7. To put a sharp edge on the axe, go into Component mode (F8). Select the four vertices on the very end of the cube and scale the vertices down in the Z-axis to a sharp edge, and scale them slightly up in the Y-axis. Select the next four vertices in from the edge and scale them down in the X-axis about halfway, and scale them up slightly in the Y-axis. (See Figure 8.16.)

   Figure 8.15 Placing the axe's head on the handle

   

   Most animation work doesn't depend on precise measurements. The key is using proportions and relative sizes. You can almost always use Maya's generic units (which are set to centimeters by default). The scope of your project will determine if greater precision is necessary.

   Figure 8.16 Creating a sharp edge for the axe

   

8. Press F8 to get back into Object mode, and select both pieces. Choose Edit Group to group the pieces into one hierarchy, and call it axe.

   Identifying the center of balance for this axe will give you the pivot point. Because the heaviest part of this axe is the head, the center of balance is toward the top and forward of the handle.

9. Press Insert to activate the Pivot Manipulator, and move the pivot just under the axe head and about 1 unit from the handle, as in Figure 8.17.

Your scene should now look like the file axe_v1.mb in the Scenes folder of the Axe project from the companion web page.

Figure 8.17 Find the axe's center of balance to determine the proper place for its pivot point.

Making the Target

Move the axe about 40 units in the negative X-axis away from the origin to make some room for the throw, and move it about 15 units up in the Y-axis. Now, you need to create a simple target for your axe to hit. Follow these steps:

1. Start with a polygonal cylinder.
2. Scale down the cylinder's height to make it squat, and rotate it just a bit past being perpendicular to the ground, facing somewhat toward the sky.
3. Scale the cylinder up about seven times its original size.

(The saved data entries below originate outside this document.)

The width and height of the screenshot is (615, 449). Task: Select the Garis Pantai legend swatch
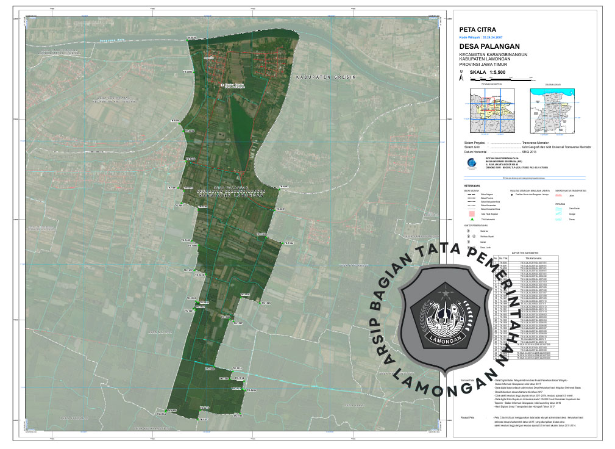click(x=559, y=209)
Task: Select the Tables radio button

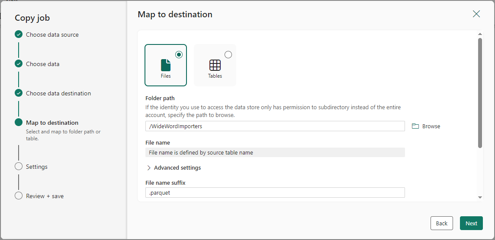Action: click(228, 55)
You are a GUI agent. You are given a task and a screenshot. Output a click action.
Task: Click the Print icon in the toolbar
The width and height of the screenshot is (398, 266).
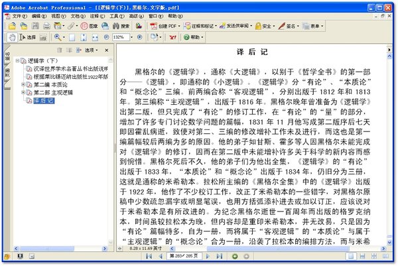[x=46, y=26]
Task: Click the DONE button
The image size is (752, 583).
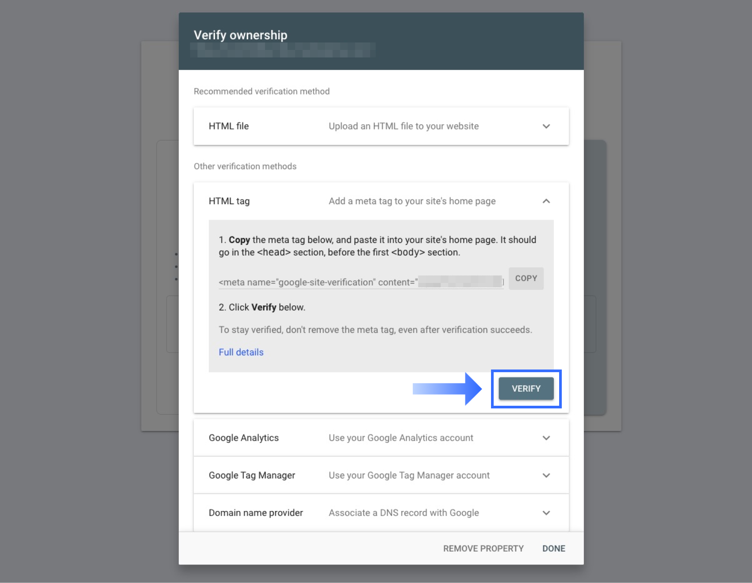Action: [x=554, y=549]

You also need to create a simple stand on which to rest the target. Follow these steps:

1. Choose Create Polygon Primitives Cube for the base.
2. Scale the cube so that the target fits on the base with some room to spare.
3. Choose Create Polygon Primitives Cylinder to create two cylinders, to make a cross brace for the back of the target.
4. Scale, rotate, and position the cylinders to fit behind the target and into the back of the base. Figure 8.18 shows the positions of the pieces to make up the target.
5. When you're happy with the target, group the four objects together and name the group Target.

   Figure 8.18 Positioning the cross braces for the target

   

6. Move the target about 40 units in the positive X-axis away from the origin, and move it up in the Y-axis so its base is basically on the ground plane.
7. Press the Insert key to move the target's pivot point to the bottom of the base, right where the cross beams connect to it. You can also accomplish this by pressing and holding the D key to move the pivot point. Figure 8.19 shows the proper pivot placement.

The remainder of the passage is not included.